Content starts

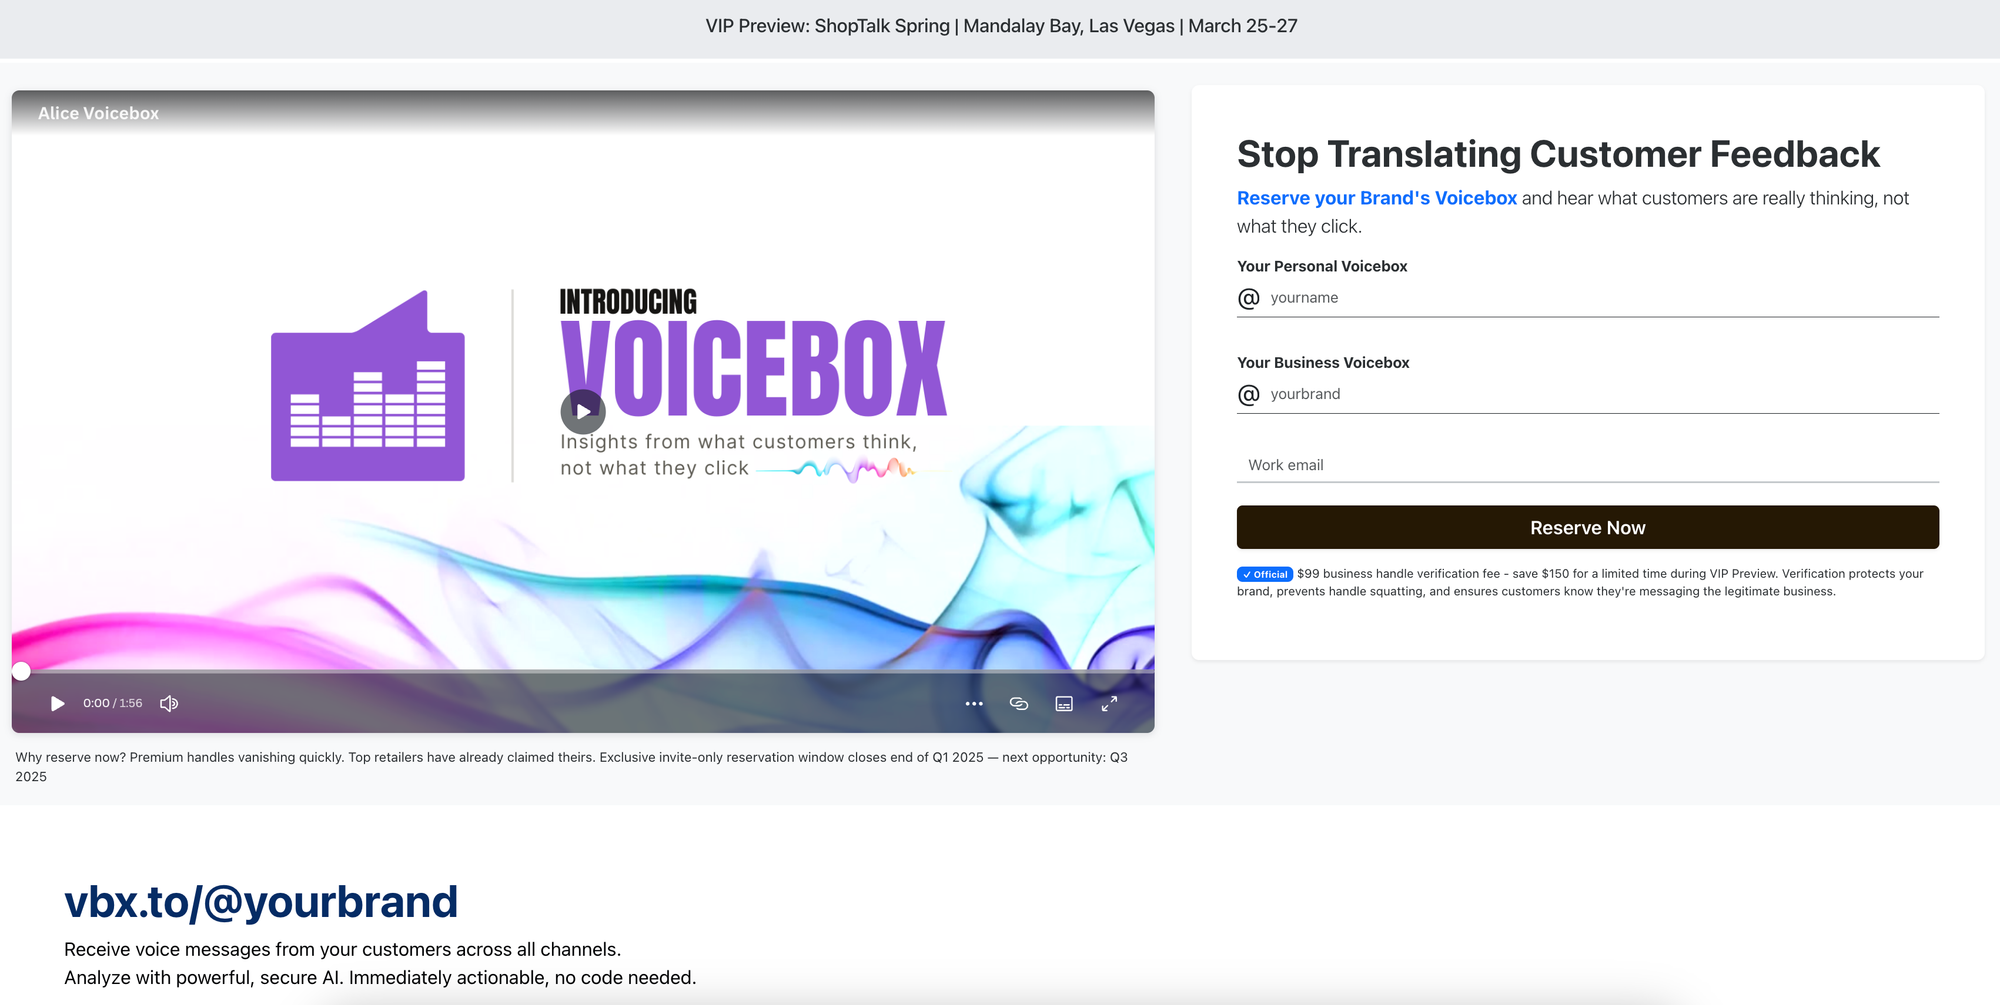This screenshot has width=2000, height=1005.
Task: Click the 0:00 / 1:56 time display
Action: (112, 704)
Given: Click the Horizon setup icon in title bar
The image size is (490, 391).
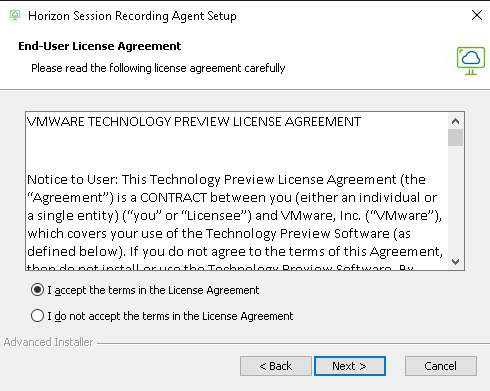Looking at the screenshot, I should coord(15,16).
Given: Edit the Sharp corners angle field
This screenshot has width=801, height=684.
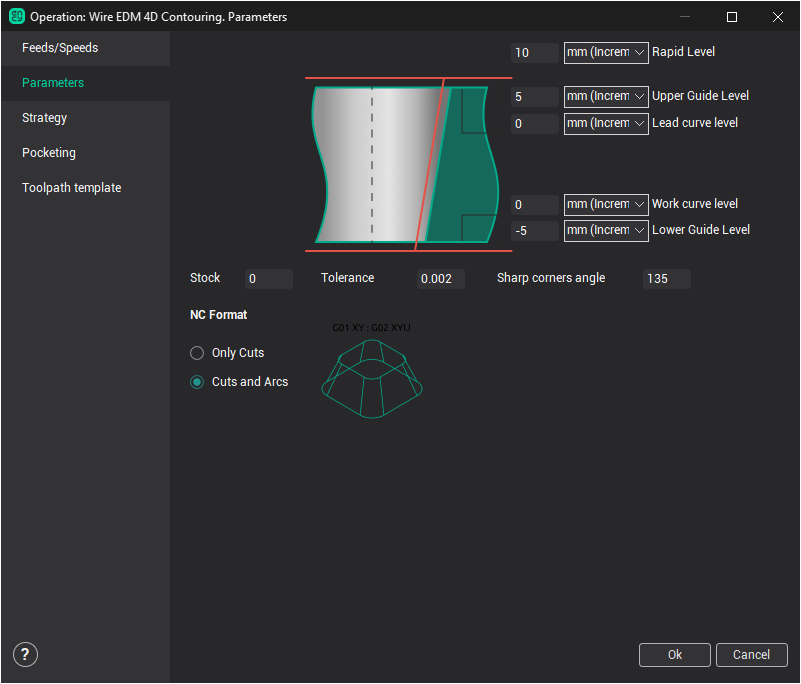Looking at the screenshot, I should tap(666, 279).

Content ends

### [Your assignment]
Leave every picture out, and repeat exactly the lines from the one containing "Given: Edit the Sharp corners angle field" through the last line of the entries, both ends included.

### [Exercise output]
Given: Edit the Sharp corners angle field
This screenshot has width=801, height=684.
Looking at the screenshot, I should tap(666, 279).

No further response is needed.